Authored by Brad Czerniak

Malagarasi-Muyovozi Ramsar Site is the largest wetland ecosystem in Tanzania. Since its establishment in 2000, there have been several studies on the biodiversity of the area. Some of these studies have noted a high deforestation rate and overdependence on wetland resources. Unfortunately, findings and recommendations of previous studies have not been shared with the communities. This project used the information from previous studies and an ongoing waterbird monitoring program (funded by Tampa's Lowry Park Zoo) to raise awareness on the importance of the wetlands, threats_and wise use of wetland resources. This project engaged people from the village, ward and district in order to develop a common understanding on the threats and how the wetland resources could be sustainably managed. The three villages targeted by the project Lumbe (Tabora Region), Kasisi and Chagu (in Kigoma Region) border the Ramsar sites and are all linked to the wetland resources through activities such as hunting and fishing. In all three villages, overgrazing is mainly the result of outsiders moving into the area as the communities in the three villages are traditionally farmers and not livestock keepers, although in recent years some families do keep a few livestock. Overfishing and the use of illegal fishing nets has also been reported. The project aimed to establish a beekeeping program in village forest reserves to reduce both overdependence on wetland resources and unsustainable activities such as overgrazing, fire and encroachment in forests.

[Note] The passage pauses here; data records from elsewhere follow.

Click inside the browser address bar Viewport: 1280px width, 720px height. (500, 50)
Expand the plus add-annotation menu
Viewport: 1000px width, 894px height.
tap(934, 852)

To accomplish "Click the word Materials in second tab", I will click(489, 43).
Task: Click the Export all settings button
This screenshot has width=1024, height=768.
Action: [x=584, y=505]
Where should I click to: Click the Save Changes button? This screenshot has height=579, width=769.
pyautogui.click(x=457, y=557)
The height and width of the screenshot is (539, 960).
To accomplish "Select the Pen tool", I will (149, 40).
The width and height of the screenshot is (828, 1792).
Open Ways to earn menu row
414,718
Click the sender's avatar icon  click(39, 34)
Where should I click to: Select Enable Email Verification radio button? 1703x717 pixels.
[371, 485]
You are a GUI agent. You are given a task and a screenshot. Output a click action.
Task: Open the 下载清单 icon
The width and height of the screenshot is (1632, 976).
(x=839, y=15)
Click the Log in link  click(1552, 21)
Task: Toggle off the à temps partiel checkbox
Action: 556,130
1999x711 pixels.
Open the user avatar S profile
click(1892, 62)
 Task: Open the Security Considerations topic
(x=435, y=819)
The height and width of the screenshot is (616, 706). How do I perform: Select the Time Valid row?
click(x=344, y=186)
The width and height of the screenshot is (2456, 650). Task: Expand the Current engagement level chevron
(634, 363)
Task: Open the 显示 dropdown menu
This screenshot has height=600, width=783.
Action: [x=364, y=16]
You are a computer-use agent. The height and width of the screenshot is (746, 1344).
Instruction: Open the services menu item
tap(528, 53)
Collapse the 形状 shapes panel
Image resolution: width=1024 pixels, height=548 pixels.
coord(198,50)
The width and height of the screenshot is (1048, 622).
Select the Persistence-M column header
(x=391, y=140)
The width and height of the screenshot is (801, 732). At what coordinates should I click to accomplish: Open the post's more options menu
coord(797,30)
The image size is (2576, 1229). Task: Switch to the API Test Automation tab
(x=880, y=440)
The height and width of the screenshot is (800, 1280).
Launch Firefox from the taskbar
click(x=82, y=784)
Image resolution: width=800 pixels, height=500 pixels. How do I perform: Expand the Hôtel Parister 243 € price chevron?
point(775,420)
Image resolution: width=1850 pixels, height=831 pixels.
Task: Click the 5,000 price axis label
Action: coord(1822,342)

To begin, at least 20 beehives will be set in one of the villages; the overall target is that after few years, all three villages will have benefited by establishing their own beekeeping program. Funds generated from the pilot or initial beekeeping will be put back into similar project in other villages. Training workshops will be organized drawing members from the three target villages; this will be followed by a study tour to communities where beekeeping programs have been successfully integrated with environmental management at wetlands.